(Text under study)
=== Section Start ===
Blind spots

8 Oct

By Si Millican
Assistant Professor of Music Education
The University of Texas at San Antonio

Whenever I am working with a young music education student or a novice conductor, I am often quick to pick up on the very faults that I find in my own teaching or conducting. For instance, I tend to have a blind spot on the left side of the ensemble whenever I conduct, so I often will harp on students to be sure that they circulate in the classroom and make eye contact with the entire group. I tend to talk too much, so often I chastise my students for being unnecessarily verbose.

I see variations of my own faults in my own students’ work, yet I am often unable to more clearly see deficits in teaching or presentation skills that I struggle with myself. Public-school music teachers often become isolated and develop performance and pedagogical blind spots in their classroom teaching. As a university professor, I often fall back into my own pedagogical comfort zone based on my experiences and strengths. What are some ways we can be sure that we are not overlooking important teaching or conducting problems?

  • Open your doors. Invite other teachers and professors that you respect to come in and visit your classrooms. Ask expert visitors to be active participants in your classrooms rather than passive observers. Invite their comments and have them interact with your students. Their insights can be quite revealing and remind us of other important aspects of teaching that we may have overlooked. (Be sure that you warn them in advance that you will make them active participants!)
=== Section End ===
(Data under study)
=== Section Start ===
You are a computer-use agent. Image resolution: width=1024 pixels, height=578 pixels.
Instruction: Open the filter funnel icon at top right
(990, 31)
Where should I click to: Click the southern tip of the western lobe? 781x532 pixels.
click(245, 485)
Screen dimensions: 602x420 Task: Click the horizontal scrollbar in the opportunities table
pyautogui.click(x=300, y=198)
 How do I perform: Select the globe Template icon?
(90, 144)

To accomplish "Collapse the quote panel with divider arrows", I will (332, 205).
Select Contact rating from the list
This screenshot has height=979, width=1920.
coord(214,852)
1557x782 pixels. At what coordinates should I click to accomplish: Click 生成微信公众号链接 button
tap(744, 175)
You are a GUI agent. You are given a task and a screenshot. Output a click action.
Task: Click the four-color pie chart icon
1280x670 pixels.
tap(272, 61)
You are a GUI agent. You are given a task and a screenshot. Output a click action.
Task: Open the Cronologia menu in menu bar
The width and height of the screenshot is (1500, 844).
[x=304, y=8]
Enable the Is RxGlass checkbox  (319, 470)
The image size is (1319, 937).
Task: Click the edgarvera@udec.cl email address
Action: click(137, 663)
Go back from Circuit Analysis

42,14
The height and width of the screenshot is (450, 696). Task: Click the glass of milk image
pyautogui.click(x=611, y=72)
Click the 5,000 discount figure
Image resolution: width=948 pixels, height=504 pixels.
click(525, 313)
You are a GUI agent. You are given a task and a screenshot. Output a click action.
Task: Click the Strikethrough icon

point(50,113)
=== Section End ===
(Action item A)
Revise the blind spots essay starting at "By Si Millican" and ending at "being unnecessarily verbose.", writing that part out again with "verbose" changed to "wordy".
(Action item B)
Carry on the blind spots essay from its last sentence.

(Answer section A)
By Si Millican
Assistant Professor of Music Education
The University of Texas at San Antonio

Whenever I am working with a young music education student or a novice conductor, I am often quick to pick up on the very faults that I find in my own teaching or conducting. For instance, I tend to have a blind spot on the left side of the ensemble whenever I conduct, so I often will harp on students to be sure that they circulate in the classroom and make eye contact with the entire group. I tend to talk too much, so often I chastise my students for being unnecessarily wordy.

(Answer section B)
  • Get out. Get out of your usual surroundings and visit other classrooms. Visit other campuses and see great teachers. If you are a university teacher, get into public school classrooms as often as possible. I never leave a visit to observe a student teacher or a friend who teaches band classes without remembering something important that I must share with my students.
  • Stay current. Read research journals, trade magazines, and great websites to stay on top of the latest news and discoveries related to the field. Go to as many concerts and clinics as you can.
  • Orient yourself. Go to as many great concerts as you can. Taking in a great wind ensemble concert, a symphony performance, or even a great marching band contest can be a great way to recalibrate your ears and mind as to what is really important in music. You may even be reminded why you chose this profession in the first place.